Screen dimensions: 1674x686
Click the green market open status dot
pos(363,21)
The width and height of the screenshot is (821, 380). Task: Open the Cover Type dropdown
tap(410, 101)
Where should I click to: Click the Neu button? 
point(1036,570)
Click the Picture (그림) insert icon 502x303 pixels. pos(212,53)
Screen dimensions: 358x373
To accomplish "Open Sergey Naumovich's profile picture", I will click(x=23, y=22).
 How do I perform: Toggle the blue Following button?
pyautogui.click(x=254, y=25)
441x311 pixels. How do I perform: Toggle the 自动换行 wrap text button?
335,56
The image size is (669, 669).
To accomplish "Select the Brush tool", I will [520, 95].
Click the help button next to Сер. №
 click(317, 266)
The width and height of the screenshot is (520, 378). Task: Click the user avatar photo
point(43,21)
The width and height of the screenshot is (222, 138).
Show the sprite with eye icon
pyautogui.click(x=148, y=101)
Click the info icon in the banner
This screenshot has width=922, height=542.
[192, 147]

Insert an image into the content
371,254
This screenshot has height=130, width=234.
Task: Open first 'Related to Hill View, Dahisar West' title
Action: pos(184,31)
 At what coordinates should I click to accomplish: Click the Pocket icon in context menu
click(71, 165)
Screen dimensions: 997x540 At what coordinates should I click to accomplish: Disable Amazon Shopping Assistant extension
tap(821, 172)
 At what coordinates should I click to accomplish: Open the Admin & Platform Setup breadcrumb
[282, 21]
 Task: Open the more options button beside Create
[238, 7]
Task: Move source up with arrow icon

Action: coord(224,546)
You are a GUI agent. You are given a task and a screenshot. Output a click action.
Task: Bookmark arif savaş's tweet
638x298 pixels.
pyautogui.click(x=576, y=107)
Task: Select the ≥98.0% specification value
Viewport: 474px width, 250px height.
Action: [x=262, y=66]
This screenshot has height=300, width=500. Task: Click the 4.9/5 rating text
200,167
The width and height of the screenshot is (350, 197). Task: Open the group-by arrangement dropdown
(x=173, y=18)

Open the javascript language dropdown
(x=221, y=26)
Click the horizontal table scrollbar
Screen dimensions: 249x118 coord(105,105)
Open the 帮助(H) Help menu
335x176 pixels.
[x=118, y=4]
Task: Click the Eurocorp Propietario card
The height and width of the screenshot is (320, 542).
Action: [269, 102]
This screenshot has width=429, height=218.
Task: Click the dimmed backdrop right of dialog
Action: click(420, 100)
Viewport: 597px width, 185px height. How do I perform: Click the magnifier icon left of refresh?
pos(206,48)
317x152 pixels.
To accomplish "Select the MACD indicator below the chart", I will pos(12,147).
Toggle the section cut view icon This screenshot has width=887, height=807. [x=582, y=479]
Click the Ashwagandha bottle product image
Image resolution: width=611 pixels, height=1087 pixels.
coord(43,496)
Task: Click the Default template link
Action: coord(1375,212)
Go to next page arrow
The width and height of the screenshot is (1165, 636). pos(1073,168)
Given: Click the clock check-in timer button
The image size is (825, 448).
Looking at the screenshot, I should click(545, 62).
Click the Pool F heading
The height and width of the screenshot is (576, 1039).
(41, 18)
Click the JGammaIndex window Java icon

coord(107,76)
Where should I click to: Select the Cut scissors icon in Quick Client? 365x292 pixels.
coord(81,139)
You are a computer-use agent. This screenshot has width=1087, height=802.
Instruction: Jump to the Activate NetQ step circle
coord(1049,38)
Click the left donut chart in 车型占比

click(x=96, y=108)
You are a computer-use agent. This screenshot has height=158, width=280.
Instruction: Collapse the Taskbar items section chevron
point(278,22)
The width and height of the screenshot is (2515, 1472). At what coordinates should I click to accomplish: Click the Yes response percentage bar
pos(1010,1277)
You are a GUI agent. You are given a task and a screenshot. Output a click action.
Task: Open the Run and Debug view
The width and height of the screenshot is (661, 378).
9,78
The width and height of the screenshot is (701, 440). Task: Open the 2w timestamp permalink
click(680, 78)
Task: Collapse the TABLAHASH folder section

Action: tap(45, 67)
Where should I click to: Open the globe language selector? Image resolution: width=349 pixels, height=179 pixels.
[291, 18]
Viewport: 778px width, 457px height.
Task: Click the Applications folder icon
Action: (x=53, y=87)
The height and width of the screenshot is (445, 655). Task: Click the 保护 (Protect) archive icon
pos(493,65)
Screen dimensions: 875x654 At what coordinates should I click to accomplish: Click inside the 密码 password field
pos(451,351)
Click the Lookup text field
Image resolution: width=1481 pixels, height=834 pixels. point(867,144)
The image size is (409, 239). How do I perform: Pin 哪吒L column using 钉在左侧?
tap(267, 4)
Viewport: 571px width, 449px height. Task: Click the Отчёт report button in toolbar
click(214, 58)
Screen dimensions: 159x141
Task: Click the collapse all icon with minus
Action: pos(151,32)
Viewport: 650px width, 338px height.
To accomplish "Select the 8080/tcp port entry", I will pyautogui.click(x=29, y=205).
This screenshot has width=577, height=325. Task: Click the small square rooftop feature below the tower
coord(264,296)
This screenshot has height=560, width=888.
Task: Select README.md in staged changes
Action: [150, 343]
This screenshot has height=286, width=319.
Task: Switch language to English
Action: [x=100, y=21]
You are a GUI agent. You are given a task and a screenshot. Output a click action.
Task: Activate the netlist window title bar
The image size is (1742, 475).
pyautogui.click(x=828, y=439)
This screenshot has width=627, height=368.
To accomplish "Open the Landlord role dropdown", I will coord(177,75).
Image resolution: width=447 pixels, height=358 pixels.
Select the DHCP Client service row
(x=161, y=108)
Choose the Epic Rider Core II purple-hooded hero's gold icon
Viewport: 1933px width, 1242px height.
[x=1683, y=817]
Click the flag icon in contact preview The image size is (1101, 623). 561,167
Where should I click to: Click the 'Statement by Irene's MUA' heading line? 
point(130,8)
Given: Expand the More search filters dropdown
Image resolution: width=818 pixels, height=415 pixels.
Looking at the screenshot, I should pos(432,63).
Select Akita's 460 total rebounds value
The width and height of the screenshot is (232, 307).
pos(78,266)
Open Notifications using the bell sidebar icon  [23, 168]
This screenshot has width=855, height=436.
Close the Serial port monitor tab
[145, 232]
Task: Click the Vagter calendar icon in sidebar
▬▬▬▬▬▬
- [Task item]: Go to the line in the material above that contains "The width and height of the screenshot is (661, 378)." and copy exactly from there through the line that contains "This screenshot has width=627, height=368.", stopping after it.

- [Reply to the exercise]:
The width and height of the screenshot is (661, 378).
9,78
The width and height of the screenshot is (701, 440). Task: Open the 2w timestamp permalink
click(680, 78)
Task: Collapse the TABLAHASH folder section

Action: tap(45, 67)
Where should I click to: Open the globe language selector? Image resolution: width=349 pixels, height=179 pixels.
[291, 18]
Viewport: 778px width, 457px height.
Task: Click the Applications folder icon
Action: (x=53, y=87)
The height and width of the screenshot is (445, 655). Task: Click the 保护 (Protect) archive icon
pos(493,65)
Screen dimensions: 875x654 At what coordinates should I click to accomplish: Click inside the 密码 password field
pos(451,351)
Click the Lookup text field
Image resolution: width=1481 pixels, height=834 pixels. point(867,144)
The image size is (409, 239). How do I perform: Pin 哪吒L column using 钉在左侧?
tap(267, 4)
Viewport: 571px width, 449px height. Task: Click the Отчёт report button in toolbar
click(214, 58)
Screen dimensions: 159x141
Task: Click the collapse all icon with minus
Action: pos(151,32)
Viewport: 650px width, 338px height.
To accomplish "Select the 8080/tcp port entry", I will pyautogui.click(x=29, y=205).
This screenshot has width=577, height=325. Task: Click the small square rooftop feature below the tower
coord(264,296)
This screenshot has height=560, width=888.
Task: Select README.md in staged changes
Action: [150, 343]
This screenshot has height=286, width=319.
Task: Switch language to English
Action: [x=100, y=21]
You are a GUI agent. You are given a task and a screenshot. Output a click action.
Task: Activate the netlist window title bar
The image size is (1742, 475).
pyautogui.click(x=828, y=439)
This screenshot has width=627, height=368.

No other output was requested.